§ To do: Copy the entries exactly. Their pictures do not belong in the copy.

(Source data)
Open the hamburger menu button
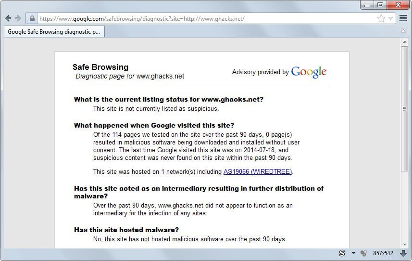 [403, 18]
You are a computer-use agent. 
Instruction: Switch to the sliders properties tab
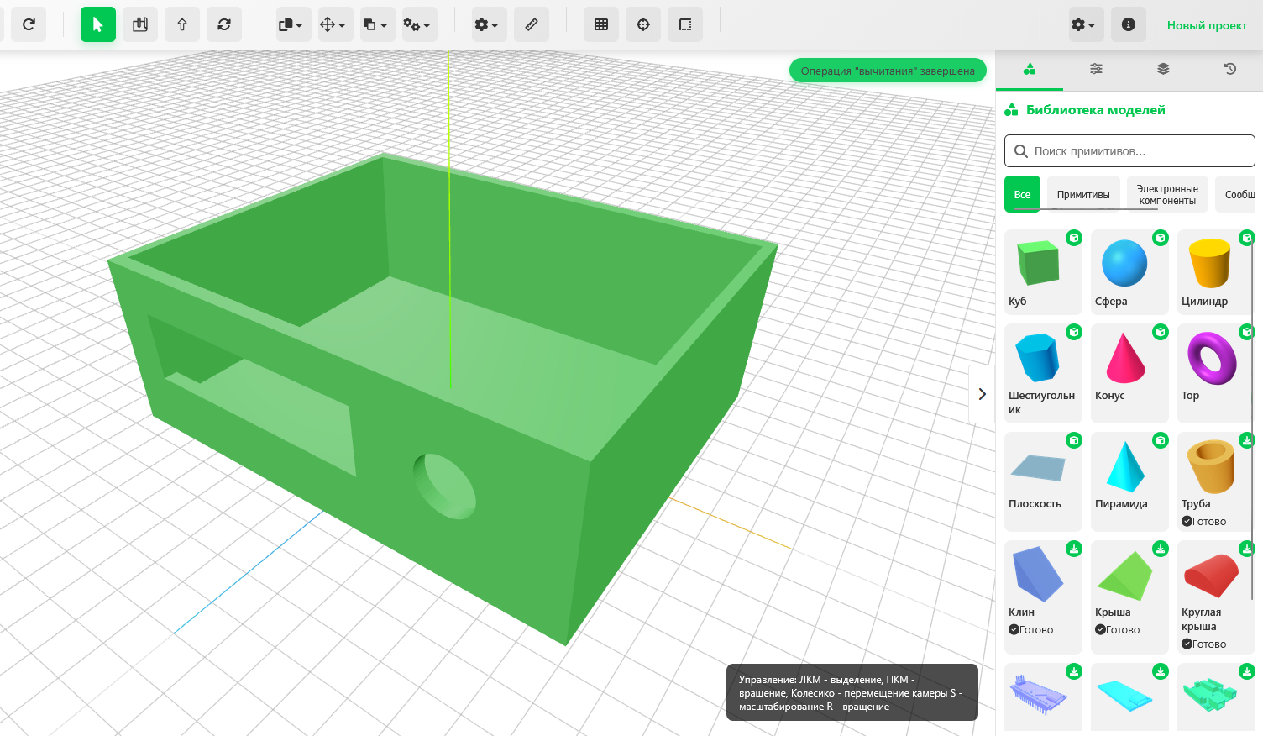[x=1096, y=69]
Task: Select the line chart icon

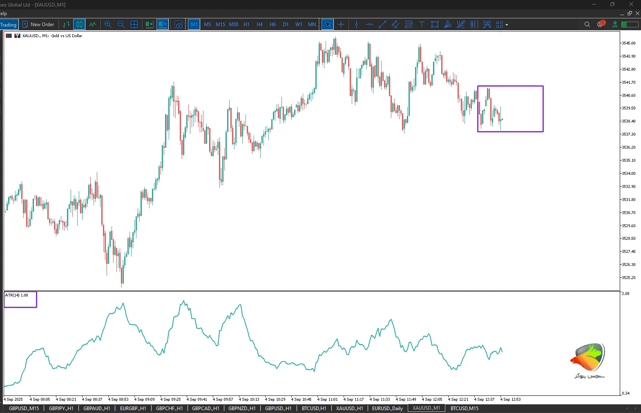Action: 93,25
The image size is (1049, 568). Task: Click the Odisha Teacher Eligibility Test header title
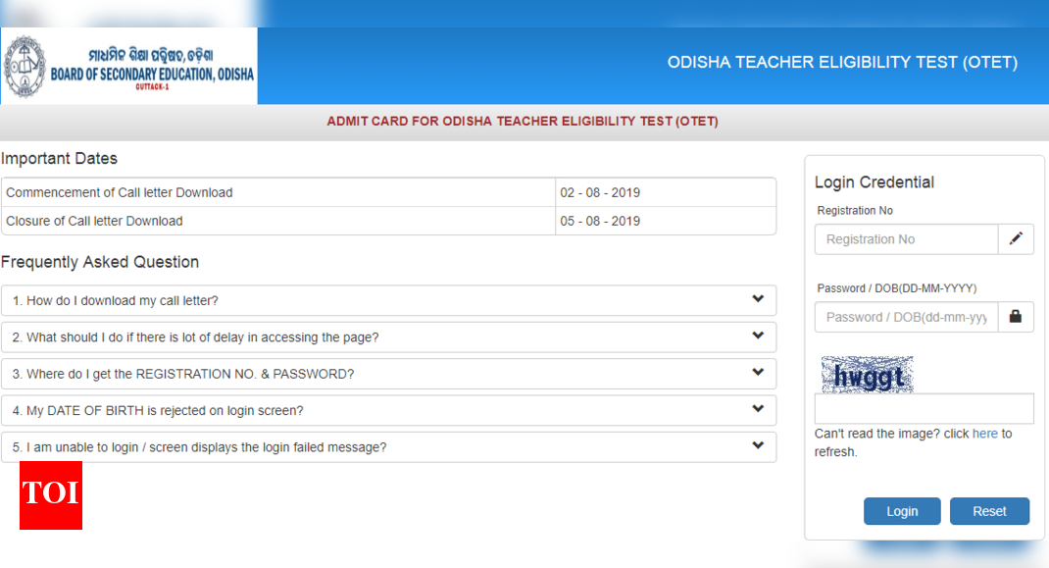[x=842, y=63]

§ Output of the task:
Open the hamburger menu button
 [403, 18]
You are a computer-use agent. 
Instruction: Switch to the sliders properties tab
[x=1096, y=69]
Task: Select the line chart icon

Action: 93,25
The image size is (1049, 568). Task: Click the Odisha Teacher Eligibility Test header title
[x=842, y=63]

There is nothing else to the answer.